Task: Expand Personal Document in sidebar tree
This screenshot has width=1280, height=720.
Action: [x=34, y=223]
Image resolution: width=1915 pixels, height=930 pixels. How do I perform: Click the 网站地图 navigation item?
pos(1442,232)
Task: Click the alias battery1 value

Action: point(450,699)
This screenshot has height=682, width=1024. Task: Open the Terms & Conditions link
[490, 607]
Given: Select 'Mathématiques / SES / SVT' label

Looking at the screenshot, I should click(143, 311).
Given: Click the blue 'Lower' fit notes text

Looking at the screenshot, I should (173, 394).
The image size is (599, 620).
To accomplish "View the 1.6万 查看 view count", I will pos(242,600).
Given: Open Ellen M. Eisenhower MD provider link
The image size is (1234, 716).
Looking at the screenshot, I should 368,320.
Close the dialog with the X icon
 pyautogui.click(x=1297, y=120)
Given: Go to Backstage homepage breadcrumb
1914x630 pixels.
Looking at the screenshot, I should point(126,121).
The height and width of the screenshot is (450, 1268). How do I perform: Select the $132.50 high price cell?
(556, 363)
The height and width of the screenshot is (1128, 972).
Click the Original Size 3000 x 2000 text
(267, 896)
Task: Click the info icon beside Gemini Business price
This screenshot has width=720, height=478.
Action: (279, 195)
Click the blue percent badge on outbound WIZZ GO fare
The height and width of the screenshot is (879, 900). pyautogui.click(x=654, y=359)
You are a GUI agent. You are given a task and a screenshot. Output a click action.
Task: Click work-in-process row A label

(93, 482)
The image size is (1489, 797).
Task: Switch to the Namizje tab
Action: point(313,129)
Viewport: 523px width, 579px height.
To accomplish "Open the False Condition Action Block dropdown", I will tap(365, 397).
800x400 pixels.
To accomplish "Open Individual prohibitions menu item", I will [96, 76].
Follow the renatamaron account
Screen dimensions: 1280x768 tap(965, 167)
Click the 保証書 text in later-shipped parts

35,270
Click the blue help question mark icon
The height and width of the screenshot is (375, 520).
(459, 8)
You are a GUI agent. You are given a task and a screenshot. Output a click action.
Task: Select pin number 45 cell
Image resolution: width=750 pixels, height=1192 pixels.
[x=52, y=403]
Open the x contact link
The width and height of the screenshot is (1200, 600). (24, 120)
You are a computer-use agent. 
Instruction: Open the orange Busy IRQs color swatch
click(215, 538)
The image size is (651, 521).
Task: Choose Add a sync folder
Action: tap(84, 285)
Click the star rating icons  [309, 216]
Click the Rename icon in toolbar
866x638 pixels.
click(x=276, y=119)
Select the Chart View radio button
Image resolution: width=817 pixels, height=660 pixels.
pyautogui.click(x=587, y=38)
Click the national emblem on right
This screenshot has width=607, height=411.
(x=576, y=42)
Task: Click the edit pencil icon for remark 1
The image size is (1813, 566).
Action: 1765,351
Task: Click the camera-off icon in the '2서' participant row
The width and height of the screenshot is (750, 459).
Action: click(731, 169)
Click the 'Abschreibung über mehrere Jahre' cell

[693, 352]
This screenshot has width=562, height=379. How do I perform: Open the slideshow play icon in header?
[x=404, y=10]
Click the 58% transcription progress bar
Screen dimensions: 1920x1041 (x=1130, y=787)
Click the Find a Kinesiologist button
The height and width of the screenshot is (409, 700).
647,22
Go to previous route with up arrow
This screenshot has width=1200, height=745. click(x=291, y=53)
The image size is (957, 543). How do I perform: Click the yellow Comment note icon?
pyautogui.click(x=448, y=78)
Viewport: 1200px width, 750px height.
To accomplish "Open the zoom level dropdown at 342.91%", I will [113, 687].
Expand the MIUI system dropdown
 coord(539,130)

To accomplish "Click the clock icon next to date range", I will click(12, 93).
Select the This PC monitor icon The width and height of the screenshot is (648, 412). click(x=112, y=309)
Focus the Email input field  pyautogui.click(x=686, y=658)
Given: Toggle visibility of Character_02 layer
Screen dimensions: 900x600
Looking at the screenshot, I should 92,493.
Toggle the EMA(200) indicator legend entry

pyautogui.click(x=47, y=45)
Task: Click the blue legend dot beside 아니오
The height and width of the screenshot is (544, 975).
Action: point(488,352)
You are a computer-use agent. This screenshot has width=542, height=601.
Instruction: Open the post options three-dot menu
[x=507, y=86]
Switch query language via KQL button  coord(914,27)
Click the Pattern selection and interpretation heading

**Task**
The answer is the line containing "Switch query language" together with every line after it in the records, repeated exactly and with nothing else.

**Exercise output**
Switch query language via KQL button  coord(914,27)
Click the Pattern selection and interpretation heading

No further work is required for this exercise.